No pictures belong in the copy. Set down exactly the lines from the one that contains "Task: Select the 超时空卫队 莽侠 sniper skin image" through the end of the data.

--- Data for this task Enclosed Below ---

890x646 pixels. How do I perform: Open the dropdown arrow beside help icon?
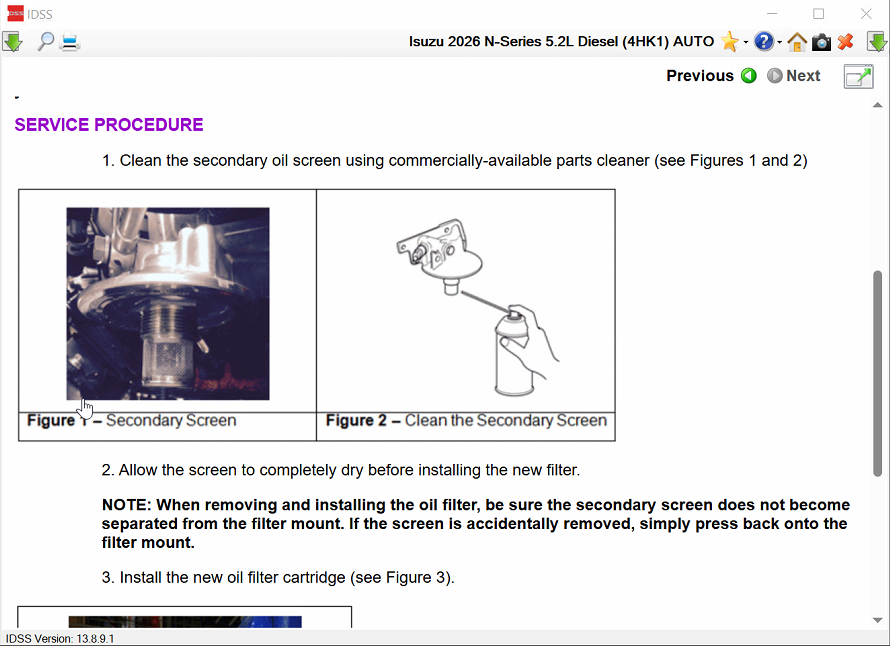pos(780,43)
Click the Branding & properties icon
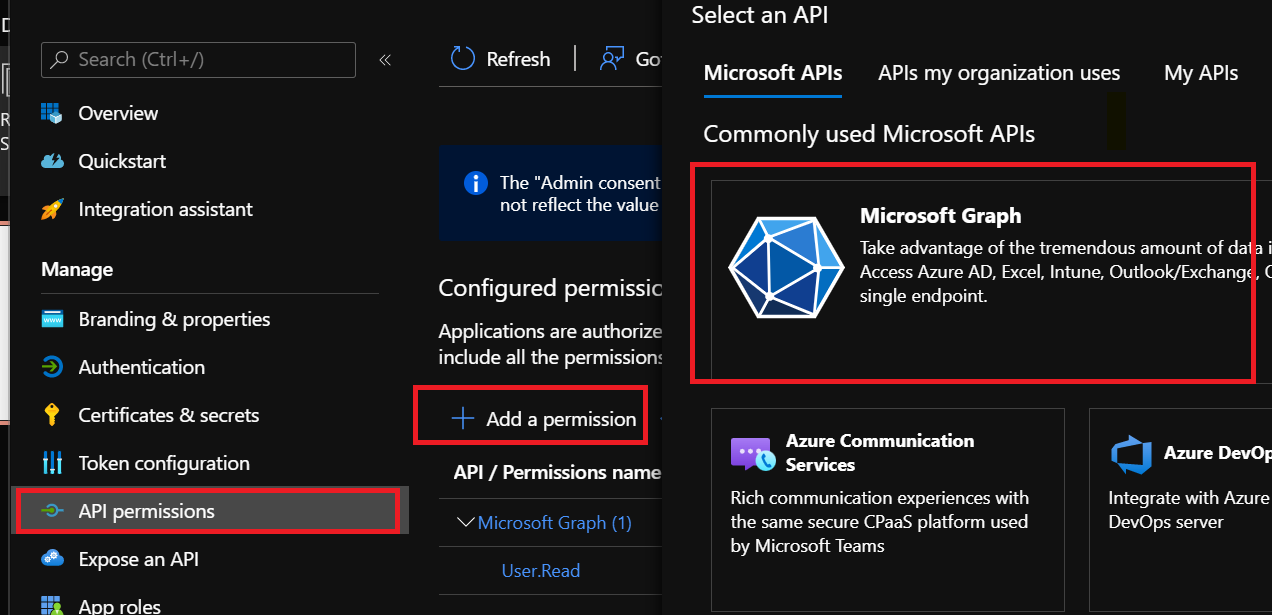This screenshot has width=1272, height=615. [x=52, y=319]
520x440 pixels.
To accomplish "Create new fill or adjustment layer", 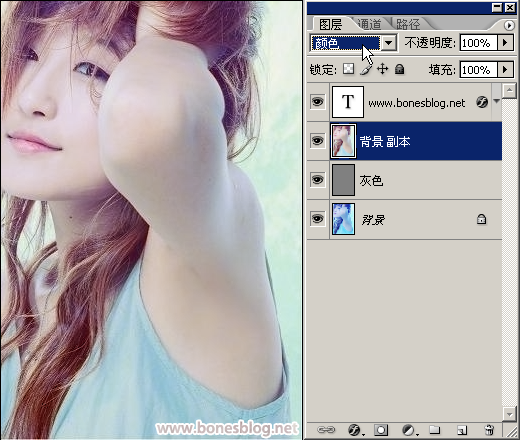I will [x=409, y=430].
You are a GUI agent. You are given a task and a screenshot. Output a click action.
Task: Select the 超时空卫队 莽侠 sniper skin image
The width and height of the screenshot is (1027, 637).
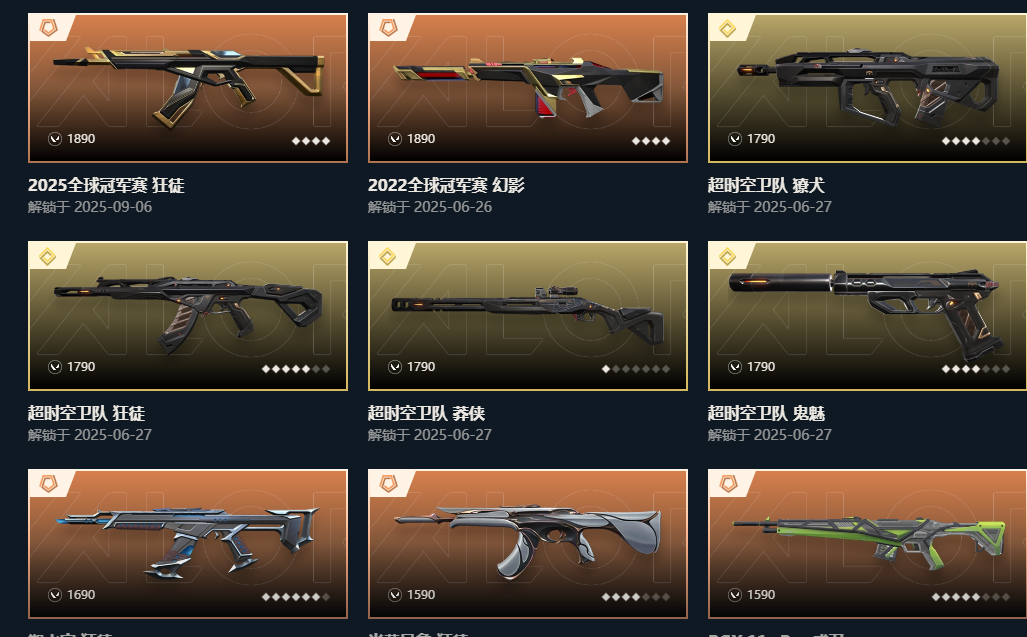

--- End of Enclosed Data for this task ---

* [Reply to the exercise]
Task: Select the 超时空卫队 莽侠 sniper skin image
The width and height of the screenshot is (1027, 637).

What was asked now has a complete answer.